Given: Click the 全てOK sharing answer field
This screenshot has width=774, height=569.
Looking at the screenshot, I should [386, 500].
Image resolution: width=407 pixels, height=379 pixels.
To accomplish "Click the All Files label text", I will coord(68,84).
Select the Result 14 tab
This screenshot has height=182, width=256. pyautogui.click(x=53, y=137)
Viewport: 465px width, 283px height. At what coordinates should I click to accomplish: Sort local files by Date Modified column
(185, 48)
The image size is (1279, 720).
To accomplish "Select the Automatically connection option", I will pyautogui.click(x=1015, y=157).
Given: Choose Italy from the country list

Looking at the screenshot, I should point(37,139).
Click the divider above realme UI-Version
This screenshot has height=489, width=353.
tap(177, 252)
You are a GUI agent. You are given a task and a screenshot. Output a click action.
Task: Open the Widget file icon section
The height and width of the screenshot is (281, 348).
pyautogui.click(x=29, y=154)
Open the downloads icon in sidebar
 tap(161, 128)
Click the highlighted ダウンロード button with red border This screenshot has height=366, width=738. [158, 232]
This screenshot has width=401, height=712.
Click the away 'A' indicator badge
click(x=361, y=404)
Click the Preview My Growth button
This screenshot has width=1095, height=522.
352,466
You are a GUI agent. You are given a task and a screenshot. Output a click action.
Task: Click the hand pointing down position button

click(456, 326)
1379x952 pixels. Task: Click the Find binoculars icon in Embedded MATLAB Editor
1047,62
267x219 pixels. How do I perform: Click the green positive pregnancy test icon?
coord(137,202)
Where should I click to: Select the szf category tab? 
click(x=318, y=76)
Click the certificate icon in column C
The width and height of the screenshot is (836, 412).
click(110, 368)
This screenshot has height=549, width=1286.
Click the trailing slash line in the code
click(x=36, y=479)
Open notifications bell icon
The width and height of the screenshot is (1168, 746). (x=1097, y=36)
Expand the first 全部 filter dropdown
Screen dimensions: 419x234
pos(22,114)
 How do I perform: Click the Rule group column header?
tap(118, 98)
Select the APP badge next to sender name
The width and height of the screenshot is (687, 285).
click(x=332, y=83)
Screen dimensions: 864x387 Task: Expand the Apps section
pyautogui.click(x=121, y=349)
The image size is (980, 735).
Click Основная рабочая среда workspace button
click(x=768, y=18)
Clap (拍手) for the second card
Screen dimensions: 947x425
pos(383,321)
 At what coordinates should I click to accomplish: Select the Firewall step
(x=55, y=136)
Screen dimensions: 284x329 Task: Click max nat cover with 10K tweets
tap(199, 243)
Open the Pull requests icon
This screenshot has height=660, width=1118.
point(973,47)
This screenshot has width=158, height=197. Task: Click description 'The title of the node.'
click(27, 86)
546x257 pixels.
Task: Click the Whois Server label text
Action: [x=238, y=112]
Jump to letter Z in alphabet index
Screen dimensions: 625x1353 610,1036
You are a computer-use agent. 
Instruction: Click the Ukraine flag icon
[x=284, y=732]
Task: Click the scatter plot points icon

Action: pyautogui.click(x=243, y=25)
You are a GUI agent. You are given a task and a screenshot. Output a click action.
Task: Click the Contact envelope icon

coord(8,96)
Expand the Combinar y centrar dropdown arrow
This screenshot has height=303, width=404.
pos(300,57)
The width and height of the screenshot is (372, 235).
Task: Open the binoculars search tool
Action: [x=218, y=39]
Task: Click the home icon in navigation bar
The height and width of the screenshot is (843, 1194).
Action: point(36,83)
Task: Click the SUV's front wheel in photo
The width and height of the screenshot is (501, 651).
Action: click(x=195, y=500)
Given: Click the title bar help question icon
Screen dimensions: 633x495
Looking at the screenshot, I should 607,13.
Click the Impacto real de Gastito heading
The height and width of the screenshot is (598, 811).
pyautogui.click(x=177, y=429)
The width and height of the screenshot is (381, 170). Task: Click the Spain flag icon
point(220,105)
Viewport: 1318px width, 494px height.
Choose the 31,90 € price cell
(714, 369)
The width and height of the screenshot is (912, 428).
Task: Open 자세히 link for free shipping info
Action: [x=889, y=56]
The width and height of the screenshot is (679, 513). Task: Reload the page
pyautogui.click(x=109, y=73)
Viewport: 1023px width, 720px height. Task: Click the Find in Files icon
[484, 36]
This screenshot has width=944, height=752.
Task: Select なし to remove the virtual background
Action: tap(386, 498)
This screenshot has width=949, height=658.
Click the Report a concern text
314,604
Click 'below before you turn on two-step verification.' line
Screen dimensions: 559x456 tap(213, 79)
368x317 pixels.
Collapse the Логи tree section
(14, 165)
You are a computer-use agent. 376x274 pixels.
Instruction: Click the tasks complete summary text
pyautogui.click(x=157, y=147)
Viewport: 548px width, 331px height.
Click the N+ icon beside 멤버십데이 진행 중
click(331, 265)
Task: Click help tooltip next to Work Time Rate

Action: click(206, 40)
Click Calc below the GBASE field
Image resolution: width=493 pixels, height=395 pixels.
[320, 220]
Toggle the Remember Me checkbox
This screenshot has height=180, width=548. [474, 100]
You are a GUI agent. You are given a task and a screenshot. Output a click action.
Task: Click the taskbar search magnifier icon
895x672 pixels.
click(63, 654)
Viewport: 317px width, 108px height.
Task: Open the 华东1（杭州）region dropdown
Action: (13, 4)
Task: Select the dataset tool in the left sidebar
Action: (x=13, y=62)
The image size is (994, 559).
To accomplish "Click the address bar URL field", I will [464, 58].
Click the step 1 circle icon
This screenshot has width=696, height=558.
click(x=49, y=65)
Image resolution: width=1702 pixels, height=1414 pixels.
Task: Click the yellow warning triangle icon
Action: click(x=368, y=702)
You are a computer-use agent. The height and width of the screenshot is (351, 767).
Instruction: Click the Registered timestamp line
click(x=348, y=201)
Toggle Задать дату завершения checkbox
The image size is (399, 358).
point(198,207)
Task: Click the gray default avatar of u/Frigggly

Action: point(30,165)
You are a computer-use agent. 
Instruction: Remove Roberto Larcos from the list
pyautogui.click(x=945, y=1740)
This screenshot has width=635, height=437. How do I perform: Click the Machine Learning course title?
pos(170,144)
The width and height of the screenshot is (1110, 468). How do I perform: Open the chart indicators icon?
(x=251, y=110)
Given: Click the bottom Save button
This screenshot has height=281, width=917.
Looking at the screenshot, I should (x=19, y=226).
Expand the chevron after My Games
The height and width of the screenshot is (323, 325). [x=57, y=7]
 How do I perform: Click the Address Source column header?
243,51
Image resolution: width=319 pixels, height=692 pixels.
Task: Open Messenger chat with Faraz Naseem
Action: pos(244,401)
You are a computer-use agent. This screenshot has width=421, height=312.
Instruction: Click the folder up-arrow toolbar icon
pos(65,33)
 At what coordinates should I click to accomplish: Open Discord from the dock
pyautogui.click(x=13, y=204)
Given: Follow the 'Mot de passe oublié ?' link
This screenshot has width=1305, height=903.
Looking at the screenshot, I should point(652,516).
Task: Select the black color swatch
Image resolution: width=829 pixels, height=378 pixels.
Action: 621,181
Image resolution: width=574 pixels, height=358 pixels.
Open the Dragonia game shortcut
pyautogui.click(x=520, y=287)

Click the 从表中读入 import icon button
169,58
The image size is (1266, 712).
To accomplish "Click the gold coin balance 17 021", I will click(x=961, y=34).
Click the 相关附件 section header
______
WHAT IS NEEDED
An exact copy of the lines above, from the one containing "Click 'below before" down to the one containing "You are a computer-use agent. The" and including both, is the whole answer; retype it and nothing else.

OUTPUT FOR THIS TASK
Click 'below before you turn on two-step verification.' line
Screen dimensions: 559x456 tap(213, 79)
368x317 pixels.
Collapse the Логи tree section
(14, 165)
You are a computer-use agent. 376x274 pixels.
Instruction: Click the tasks complete summary text
pyautogui.click(x=157, y=147)
Viewport: 548px width, 331px height.
Click the N+ icon beside 멤버십데이 진행 중
click(331, 265)
Task: Click help tooltip next to Work Time Rate

Action: click(206, 40)
Click Calc below the GBASE field
Image resolution: width=493 pixels, height=395 pixels.
[320, 220]
Toggle the Remember Me checkbox
This screenshot has height=180, width=548. [474, 100]
You are a GUI agent. You are given a task and a screenshot. Output a click action.
Task: Click the taskbar search magnifier icon
895x672 pixels.
click(63, 654)
Viewport: 317px width, 108px height.
Task: Open the 华东1（杭州）region dropdown
Action: (13, 4)
Task: Select the dataset tool in the left sidebar
Action: (x=13, y=62)
The image size is (994, 559).
To accomplish "Click the address bar URL field", I will [464, 58].
Click the step 1 circle icon
This screenshot has width=696, height=558.
click(x=49, y=65)
Image resolution: width=1702 pixels, height=1414 pixels.
Task: Click the yellow warning triangle icon
Action: click(x=368, y=702)
You are a computer-use agent. The height and width of the screenshot is (351, 767).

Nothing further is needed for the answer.